Over the course of the bloody campaign, a force of calamity appeared on the battlefield, and it tore into the Garden with unrivaled fury and unbridled wrath. Those who survived described a Terror too fearsome to behold, and after a third of the Hollow Realm was rendered lifeless, the people of the Hollow Realm abandoned the Aural Realm and set their backs to the outside world. After the war ended, the people stayed insulated from the events that followed, and when the Terror returned to the Garden once more, he no longer brought with him a storm of destruction but a firm and gentle tempest of change.
Alchemy, the Art of Change, was the premier power of the Silent Realm and the center of her ingenuity. It was the model by which society was structured and the standard by which everything was measured. It was the process through which everything was made and the fulcrum on which the nation and its people oscillated. It was the beginning and end of all things in the land, and like any discipline worth pursuing, alchemy required sacrifice.

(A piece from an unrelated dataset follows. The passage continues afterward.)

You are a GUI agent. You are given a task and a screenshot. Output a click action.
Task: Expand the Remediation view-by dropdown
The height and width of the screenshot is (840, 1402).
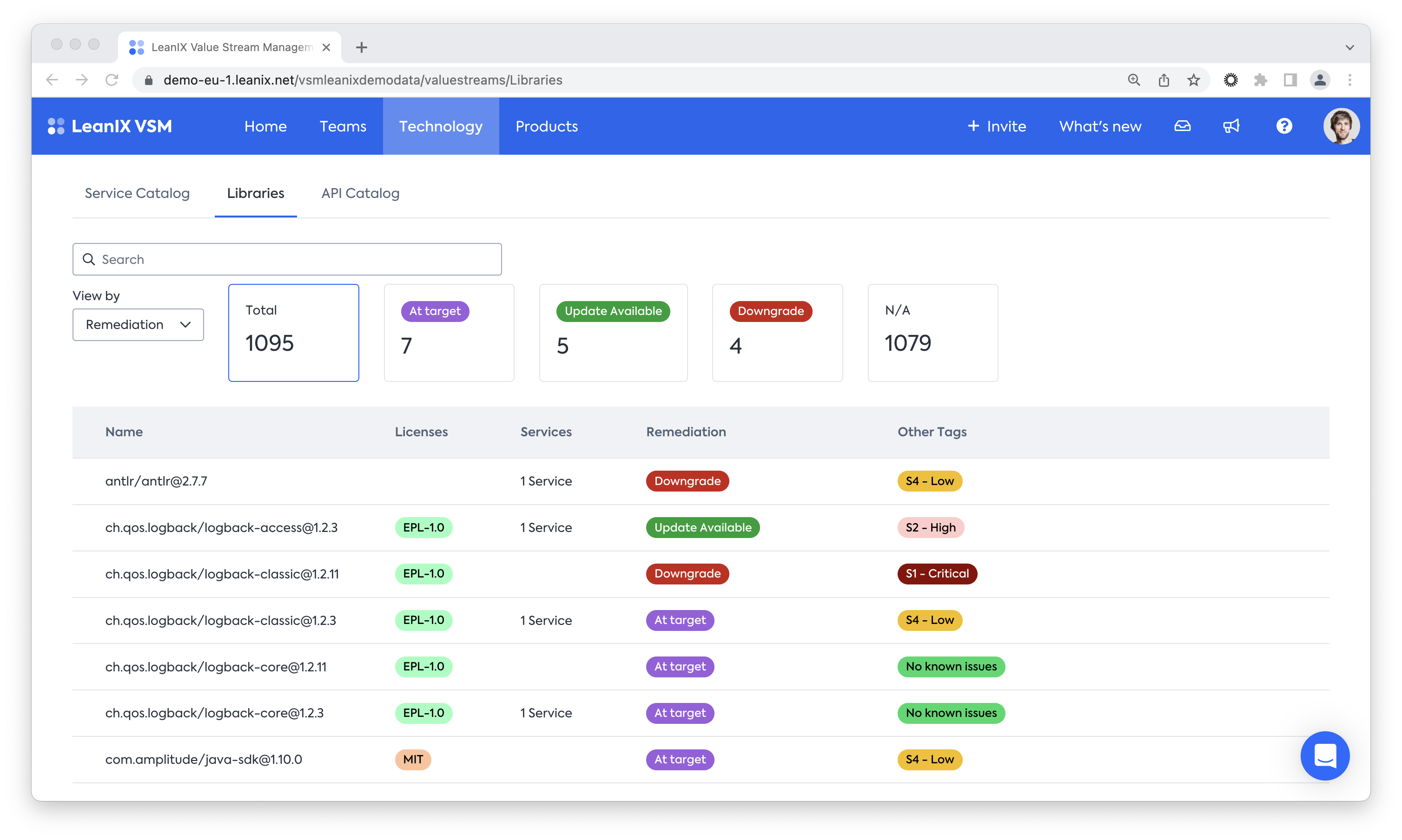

The Clockwork Cosmos, perpetual and unyielding, was established by the Eternal and maintained by His particles. It was a masterwork of construction, a triumph of intelligence and foresight wrought together by the Synthetic Alchemist Himself, and it was more than an abode for its inhabitants. It was an example to be studied, and it too echoed the immutable truth of alchemy. Progress required sacrifice.
Taurus, the sovereign and supreme nation of the Silent Realm, indisputable in its brilliance and unrivaled in its advancements, it sat as the most advanced and technologically superior land in all the world. The people lived free protected by the automatons and the benefits of their enhanced and educated communities. As citizens and members of their respective castes, they too understood the nobility of knowing their place. Responsibility required sacrifice.
But the Great Destroyer looked upon these notions with contempt. Taurus was a thinly veiled anathema, a corrupter of humanity, and an abomination of nature. The Silent Realm may have arrayed herself in the splendor and knowledge of the heavens, but she was still mortal and thus subject to the Reaper.
It was an art through which men and women were able to realize their own will, an art by which a person could exert control over themselves and their surroundings. It was an art that enabled one to become a master of self, and this art, this magic, was once seen as a gift. As the ages progressed, understanding of magic grew, and it steadily turned from a heavenly blessing into a man-made curse. The Saline Realm, latest inheritor of this art, formed as a beneficiary of its power, but it also attracted the ire of the Outer Realms as a result.
Cited as an affront to the laws of nature, war erupted among the seven realms as six united to destroy the nation of Salia. Surrounded by enemies, the Saline Realm contracted and fought hopelessly for survival, but during a season of abject desperation, a figure rose to prominence whose influence and strength would turn the war in their favor. His will leveled cities, his enmity burned legions to ash, and his wrath formed craters in the landscape. He became known as the Great Destroyer, and after two centuries of fighting, the war ended with the Salians claiming victory.
While returning to the Saline Realm, her champion hoped to be acknowledged as a person. Through no will of his own, he was brought into the fight. Through no desire of his own, he became a weapon of war, but the bitter, prejudiced words of his compatriots marred this hope. Comforted only by his captain, he came back to a people ambivalent to his humanity, and he left the battlefield of nations to be embroiled in a new struggle at home.